::: DATA FOR THIS EXERCISE
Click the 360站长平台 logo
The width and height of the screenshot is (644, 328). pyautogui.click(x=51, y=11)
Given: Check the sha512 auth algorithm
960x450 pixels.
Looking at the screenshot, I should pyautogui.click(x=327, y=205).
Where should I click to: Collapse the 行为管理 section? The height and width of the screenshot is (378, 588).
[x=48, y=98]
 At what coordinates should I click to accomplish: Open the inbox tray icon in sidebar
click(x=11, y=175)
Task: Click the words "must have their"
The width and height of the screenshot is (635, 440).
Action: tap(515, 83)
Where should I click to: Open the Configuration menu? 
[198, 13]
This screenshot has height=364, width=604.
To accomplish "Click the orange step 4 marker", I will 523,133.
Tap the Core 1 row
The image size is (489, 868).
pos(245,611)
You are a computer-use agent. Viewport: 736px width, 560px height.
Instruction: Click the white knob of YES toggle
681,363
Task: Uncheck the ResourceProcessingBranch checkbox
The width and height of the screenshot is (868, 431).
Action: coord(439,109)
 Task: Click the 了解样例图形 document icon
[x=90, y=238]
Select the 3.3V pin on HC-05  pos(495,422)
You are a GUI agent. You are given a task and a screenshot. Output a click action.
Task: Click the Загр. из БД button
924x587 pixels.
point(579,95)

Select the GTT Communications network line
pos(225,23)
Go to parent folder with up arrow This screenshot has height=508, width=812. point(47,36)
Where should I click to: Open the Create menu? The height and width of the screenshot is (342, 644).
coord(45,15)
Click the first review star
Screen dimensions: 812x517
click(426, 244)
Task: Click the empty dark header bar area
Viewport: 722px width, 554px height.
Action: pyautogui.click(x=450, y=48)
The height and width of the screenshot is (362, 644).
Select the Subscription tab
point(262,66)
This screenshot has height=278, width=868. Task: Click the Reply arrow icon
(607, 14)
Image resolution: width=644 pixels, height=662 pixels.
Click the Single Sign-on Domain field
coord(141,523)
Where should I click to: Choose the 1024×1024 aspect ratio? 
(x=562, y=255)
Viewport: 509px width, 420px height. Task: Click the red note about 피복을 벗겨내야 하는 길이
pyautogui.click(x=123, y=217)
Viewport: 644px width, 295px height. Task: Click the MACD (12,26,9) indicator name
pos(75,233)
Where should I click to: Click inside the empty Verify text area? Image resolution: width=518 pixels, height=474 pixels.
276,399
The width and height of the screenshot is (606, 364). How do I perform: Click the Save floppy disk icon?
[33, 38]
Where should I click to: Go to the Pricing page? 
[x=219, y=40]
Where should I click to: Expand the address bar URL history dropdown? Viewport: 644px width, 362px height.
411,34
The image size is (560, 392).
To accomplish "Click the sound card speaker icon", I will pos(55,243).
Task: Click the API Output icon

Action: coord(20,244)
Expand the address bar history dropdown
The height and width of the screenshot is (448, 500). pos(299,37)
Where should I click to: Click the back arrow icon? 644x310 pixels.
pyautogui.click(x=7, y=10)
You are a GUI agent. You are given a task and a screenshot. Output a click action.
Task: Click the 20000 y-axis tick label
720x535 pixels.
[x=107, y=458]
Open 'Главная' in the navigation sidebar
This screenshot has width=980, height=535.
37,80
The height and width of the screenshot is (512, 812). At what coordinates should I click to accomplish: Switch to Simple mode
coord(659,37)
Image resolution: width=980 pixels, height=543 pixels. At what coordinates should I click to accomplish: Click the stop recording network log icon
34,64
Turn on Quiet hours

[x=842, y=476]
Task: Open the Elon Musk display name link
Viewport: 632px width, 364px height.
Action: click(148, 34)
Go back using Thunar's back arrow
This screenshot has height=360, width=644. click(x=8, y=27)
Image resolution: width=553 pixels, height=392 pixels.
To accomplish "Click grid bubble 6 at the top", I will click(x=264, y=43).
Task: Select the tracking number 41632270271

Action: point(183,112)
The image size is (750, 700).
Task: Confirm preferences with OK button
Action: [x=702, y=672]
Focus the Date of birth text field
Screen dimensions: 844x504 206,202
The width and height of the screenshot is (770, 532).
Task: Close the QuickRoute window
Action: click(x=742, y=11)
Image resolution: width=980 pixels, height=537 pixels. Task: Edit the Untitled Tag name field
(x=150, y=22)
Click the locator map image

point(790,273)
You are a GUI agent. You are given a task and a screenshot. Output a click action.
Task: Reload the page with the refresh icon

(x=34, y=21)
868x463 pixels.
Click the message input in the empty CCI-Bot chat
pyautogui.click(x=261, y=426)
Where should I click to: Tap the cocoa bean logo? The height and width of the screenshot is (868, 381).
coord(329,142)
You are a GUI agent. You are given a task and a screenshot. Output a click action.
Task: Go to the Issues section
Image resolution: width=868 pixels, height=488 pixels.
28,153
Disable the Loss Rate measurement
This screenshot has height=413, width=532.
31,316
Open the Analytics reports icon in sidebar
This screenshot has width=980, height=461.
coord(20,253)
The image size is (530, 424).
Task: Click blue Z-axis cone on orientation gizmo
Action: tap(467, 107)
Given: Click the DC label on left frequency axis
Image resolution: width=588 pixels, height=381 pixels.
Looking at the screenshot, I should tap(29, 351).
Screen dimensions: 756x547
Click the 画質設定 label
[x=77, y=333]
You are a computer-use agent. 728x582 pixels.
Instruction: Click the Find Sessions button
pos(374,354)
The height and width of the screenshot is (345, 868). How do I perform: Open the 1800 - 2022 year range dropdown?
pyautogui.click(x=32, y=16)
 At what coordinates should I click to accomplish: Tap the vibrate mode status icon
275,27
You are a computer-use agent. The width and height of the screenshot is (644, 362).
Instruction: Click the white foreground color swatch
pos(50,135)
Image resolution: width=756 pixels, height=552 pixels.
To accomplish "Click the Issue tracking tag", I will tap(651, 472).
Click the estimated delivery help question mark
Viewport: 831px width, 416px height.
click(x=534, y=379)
::::::
▶ WHAT YOU HAVE TO DO
Only the lines from the one bearing "You are a computer-use agent. The" through the end of the entries above belong in the answer, each one exactly as given.

▶ SOLUTION FOR THIS PROBLEM
You are a computer-use agent. The width and height of the screenshot is (644, 362).
Instruction: Click the white foreground color swatch
pos(50,135)
Image resolution: width=756 pixels, height=552 pixels.
To accomplish "Click the Issue tracking tag", I will tap(651, 472).
Click the estimated delivery help question mark
Viewport: 831px width, 416px height.
click(x=534, y=379)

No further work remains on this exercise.